# Chapter 6 Bonus: Practical RNN & LSTM Lab

This bonus notebook extends **Chapter 6 – Recurrent Neural Networks** with hands-on sequence modeling experiments.

We will focus on:

1. **Sequence Generation (Toy Text)** – character-level RNN/LSTM that generates text
2. **Sequence Prediction (Sine Wave)** – RNN/LSTM predicting the next step in a time series
3. **RNN vs LSTM on Long Sequences** – illustrating vanishing gradients and long-term dependencies
4. **Bidirectional RNN for Classification** – simple palindrome (or structured) sequence classification
5. **Hidden State Visualization (Optional)** – seeing how hidden states evolve over time

These experiments bring the abstract concepts from Chapter 6 to life and give you intuition for how recurrent networks behave on real sequence tasks.

## Setup and Imports

We will use **PyTorch** for RNNs/LSTMs and **NumPy** / **matplotlib** for data generation and visualization.

In [None]:
import numpy as np
import matplotlib.pyplot as plt

import torch
import torch.nn as nn
import torch.nn.functional as F
from torch.utils.data import Dataset, DataLoader

# Plot style
plt.style.use('seaborn-v0_8-darkgrid')
plt.rcParams['figure.figsize'] = (12, 6)
plt.rcParams['font.size'] = 11

# Reproducibility
np.random.seed(42)
torch.manual_seed(42)

device = torch.device("cuda" if torch.cuda.is_available() else "cpu")
print("Using device:", device)

# 1. Sequence Generation (Toy Character-Level RNN)

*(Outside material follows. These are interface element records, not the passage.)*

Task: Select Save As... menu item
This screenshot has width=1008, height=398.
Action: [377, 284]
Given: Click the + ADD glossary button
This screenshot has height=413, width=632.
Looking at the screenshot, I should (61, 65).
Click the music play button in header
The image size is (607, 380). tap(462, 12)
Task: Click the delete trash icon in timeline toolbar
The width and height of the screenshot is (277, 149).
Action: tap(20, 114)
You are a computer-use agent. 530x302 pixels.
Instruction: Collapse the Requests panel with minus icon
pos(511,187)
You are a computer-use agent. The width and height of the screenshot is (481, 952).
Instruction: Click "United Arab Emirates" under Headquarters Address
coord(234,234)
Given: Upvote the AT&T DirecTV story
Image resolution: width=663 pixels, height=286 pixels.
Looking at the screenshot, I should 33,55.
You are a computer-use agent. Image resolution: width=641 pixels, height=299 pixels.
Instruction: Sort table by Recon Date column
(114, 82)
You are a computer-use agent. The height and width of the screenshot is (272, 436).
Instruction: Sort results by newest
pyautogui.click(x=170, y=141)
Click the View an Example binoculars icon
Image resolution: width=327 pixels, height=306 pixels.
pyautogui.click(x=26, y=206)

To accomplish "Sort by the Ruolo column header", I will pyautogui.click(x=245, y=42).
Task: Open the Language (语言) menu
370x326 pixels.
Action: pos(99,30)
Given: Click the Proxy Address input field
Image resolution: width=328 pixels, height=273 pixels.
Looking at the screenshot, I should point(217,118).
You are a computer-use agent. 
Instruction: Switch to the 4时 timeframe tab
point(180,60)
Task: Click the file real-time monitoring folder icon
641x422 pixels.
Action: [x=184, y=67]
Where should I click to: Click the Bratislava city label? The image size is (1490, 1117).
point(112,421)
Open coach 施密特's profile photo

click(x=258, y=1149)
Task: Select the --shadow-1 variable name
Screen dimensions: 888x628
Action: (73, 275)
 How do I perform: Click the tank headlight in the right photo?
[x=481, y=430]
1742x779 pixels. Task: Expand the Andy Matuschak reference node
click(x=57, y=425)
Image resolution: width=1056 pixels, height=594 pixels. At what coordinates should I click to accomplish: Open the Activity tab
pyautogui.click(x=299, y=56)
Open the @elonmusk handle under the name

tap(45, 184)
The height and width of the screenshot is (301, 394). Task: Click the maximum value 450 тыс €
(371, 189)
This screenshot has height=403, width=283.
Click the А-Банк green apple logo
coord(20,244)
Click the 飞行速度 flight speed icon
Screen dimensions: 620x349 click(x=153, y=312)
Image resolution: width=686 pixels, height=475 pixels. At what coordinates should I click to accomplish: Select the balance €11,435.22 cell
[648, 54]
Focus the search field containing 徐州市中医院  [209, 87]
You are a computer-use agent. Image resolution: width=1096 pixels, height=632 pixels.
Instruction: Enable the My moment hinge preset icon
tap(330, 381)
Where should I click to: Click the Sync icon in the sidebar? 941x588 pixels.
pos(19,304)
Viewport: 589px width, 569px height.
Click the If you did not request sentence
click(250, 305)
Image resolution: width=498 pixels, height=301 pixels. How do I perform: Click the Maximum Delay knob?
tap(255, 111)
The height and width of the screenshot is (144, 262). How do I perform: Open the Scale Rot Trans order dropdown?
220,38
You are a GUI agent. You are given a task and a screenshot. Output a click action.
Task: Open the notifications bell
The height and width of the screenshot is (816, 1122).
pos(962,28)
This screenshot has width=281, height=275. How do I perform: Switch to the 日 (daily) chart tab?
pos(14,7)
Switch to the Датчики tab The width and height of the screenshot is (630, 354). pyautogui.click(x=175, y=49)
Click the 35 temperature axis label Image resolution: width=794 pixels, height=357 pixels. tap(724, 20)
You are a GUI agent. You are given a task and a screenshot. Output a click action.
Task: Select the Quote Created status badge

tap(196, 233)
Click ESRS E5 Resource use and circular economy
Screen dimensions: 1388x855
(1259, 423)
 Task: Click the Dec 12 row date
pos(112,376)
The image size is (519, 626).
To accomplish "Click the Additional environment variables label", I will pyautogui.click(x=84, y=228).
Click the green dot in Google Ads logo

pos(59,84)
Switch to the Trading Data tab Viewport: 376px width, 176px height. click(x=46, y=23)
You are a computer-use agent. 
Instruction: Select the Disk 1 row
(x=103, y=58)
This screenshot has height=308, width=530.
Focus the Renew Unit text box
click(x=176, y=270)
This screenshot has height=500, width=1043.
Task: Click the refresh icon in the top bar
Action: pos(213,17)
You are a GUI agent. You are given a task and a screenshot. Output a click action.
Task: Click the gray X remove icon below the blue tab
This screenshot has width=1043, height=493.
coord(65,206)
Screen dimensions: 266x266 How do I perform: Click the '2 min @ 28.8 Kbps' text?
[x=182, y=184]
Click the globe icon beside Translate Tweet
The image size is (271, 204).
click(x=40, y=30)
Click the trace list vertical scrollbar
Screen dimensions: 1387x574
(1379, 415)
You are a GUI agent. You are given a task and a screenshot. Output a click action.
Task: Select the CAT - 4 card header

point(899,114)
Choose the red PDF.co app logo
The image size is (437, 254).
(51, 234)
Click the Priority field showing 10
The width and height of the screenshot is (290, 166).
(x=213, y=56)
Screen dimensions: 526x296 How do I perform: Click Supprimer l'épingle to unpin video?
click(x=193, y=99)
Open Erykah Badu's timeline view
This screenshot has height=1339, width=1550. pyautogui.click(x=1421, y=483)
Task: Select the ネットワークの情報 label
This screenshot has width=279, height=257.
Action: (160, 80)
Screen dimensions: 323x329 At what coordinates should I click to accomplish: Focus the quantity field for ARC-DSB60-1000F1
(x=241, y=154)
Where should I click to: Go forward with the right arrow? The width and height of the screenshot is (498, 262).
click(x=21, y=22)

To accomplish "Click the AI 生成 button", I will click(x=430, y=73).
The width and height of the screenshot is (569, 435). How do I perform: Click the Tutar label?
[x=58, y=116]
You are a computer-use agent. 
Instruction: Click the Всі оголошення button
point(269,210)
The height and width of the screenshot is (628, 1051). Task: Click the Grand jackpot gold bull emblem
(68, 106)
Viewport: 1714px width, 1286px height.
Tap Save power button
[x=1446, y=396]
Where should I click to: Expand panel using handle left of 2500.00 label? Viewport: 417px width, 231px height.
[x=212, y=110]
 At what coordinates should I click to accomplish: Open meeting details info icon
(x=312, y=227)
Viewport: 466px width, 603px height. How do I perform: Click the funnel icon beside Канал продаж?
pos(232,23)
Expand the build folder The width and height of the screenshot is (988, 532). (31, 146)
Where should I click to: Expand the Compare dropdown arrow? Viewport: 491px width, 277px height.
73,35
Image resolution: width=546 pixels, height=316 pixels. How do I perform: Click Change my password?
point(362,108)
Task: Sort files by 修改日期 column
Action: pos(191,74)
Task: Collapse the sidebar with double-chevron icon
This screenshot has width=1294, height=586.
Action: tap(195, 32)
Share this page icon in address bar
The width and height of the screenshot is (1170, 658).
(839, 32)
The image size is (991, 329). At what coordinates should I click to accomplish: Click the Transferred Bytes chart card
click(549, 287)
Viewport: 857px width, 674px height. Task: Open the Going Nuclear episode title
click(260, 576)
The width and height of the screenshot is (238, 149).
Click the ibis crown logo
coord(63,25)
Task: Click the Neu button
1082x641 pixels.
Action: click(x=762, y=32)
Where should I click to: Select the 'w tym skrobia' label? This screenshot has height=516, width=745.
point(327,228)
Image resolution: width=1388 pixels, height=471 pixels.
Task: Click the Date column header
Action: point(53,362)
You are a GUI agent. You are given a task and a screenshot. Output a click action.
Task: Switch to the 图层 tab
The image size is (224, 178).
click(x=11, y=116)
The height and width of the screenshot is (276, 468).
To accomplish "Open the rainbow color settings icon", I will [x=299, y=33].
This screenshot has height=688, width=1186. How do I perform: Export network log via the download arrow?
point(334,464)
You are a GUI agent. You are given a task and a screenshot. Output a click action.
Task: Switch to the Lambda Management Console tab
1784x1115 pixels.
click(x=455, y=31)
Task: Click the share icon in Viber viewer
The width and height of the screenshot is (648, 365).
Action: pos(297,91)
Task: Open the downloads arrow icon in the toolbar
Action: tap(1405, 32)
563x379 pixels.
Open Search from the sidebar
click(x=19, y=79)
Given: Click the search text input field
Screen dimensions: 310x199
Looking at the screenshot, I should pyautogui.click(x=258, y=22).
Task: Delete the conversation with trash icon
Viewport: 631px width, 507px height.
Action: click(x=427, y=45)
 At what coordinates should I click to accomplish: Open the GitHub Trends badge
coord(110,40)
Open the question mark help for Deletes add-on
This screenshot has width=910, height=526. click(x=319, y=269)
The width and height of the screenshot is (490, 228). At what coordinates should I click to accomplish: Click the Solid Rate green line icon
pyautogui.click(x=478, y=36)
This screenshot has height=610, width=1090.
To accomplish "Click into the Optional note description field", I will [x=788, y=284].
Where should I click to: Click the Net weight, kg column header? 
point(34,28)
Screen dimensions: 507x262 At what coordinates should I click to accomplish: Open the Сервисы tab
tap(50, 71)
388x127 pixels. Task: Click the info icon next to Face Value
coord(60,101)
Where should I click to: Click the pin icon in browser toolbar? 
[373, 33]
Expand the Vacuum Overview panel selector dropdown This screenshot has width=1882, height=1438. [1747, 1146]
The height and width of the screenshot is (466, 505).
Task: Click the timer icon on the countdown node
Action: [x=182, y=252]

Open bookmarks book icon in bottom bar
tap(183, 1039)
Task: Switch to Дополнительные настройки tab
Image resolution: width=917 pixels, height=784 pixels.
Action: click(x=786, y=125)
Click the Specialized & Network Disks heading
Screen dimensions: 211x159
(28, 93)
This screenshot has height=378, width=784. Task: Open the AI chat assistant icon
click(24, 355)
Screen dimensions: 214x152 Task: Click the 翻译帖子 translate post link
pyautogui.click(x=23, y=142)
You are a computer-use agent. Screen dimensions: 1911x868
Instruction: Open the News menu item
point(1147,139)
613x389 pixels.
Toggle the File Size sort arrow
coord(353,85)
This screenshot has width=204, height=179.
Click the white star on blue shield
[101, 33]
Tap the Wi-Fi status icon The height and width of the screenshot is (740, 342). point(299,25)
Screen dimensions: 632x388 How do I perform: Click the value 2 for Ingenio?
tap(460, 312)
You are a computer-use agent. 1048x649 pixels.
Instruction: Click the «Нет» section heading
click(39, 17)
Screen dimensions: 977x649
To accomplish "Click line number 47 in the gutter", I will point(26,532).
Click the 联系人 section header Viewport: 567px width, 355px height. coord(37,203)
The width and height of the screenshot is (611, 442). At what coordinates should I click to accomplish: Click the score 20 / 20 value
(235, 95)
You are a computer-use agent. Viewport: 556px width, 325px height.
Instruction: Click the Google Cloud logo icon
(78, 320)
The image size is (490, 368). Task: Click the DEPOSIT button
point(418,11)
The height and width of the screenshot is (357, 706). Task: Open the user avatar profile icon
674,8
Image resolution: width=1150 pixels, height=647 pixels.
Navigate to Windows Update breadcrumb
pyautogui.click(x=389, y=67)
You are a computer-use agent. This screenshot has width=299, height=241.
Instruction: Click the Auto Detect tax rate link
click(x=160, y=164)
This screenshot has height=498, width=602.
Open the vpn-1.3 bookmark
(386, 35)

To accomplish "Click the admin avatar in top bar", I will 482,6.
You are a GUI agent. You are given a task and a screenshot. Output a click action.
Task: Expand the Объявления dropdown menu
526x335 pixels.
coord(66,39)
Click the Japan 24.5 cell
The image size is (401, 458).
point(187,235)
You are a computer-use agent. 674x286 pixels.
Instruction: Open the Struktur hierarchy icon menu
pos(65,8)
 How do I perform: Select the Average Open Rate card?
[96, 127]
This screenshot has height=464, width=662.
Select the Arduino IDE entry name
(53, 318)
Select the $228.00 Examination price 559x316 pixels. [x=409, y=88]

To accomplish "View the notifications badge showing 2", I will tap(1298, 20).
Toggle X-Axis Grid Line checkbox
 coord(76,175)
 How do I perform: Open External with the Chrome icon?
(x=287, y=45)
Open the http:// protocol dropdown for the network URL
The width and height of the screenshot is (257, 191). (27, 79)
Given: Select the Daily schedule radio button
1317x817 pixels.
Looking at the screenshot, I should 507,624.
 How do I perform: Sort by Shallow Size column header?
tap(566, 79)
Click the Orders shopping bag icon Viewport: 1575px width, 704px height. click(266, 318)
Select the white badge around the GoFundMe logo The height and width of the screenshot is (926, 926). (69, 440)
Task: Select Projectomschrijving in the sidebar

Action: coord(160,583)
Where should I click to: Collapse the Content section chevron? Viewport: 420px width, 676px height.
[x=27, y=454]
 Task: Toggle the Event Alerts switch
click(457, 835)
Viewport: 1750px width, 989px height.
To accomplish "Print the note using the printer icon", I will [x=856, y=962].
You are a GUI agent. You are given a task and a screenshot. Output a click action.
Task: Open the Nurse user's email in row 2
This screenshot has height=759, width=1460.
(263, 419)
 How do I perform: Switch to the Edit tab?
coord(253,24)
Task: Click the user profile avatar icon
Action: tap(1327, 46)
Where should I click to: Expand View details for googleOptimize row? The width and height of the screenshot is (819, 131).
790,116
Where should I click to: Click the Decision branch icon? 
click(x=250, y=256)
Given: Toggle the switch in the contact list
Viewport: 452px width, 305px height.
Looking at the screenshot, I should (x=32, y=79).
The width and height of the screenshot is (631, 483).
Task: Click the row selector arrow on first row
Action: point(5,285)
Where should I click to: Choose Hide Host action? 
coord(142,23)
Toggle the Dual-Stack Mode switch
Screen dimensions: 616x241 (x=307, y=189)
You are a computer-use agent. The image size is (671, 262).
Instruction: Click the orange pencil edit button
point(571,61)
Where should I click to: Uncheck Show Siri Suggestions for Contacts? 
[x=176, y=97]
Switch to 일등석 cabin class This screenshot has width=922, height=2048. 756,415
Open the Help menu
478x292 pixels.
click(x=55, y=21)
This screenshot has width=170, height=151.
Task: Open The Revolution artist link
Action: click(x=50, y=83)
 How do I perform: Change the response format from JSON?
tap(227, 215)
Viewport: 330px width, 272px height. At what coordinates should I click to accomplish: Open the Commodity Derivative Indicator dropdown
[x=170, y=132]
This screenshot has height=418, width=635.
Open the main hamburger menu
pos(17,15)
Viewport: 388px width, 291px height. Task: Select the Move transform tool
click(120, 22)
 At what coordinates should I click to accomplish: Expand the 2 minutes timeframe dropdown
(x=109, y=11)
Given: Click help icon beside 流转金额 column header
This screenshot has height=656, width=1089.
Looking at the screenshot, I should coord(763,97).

RNNs (and LSTMs) are often used for **language modeling** – predicting the next character or word in a sequence.

In this section we:

- Take a small text corpus (e.g., a nursery rhyme or short paragraph)
- Build a **character-level vocabulary**
- Train a small LSTM to predict the next character
- Use the trained model to **generate new text** one character at a time

This demonstrates a simple many-to-many generation setup, directly connected to the sequence modeling ideas in Chapter 6.

In [None]:
# Toy text corpus (you can replace this with any short text you like)
text = (
    "Twinkle, twinkle, little star,\n"
    "How I wonder what you are!\n"
    "Up above the world so high,\n"
    "Like a diamond in the sky.\n"
)

chars = sorted(list(set(text)))
stoi = {ch: i for i, ch in enumerate(chars)}
itos = {i: ch for ch, i in stoi.items()}

vocab_size = len(chars)
print("Vocab size:", vocab_size)
print("Characters:", chars)

# Encode entire text as indices
encoded = np.array([stoi[ch] for ch in text], dtype=np.int64)

class CharDataset(Dataset):
    def __init__(self, data, seq_len=40):
        self.data = data
        self.seq_len = seq_len
    
    def __len__(self):
        return len(self.data) - self.seq_len
    
    def __getitem__(self, idx):
        x = self.data[idx:idx+self.seq_len]
        y = self.data[idx+1:idx+self.seq_len+1]
        return torch.tensor(x, dtype=torch.long), torch.tensor(y, dtype=torch.long)

seq_len = 40
batch_size = 32

dataset = CharDataset(encoded, seq_len=seq_len)
loader = DataLoader(dataset, batch_size=batch_size, shuffle=True)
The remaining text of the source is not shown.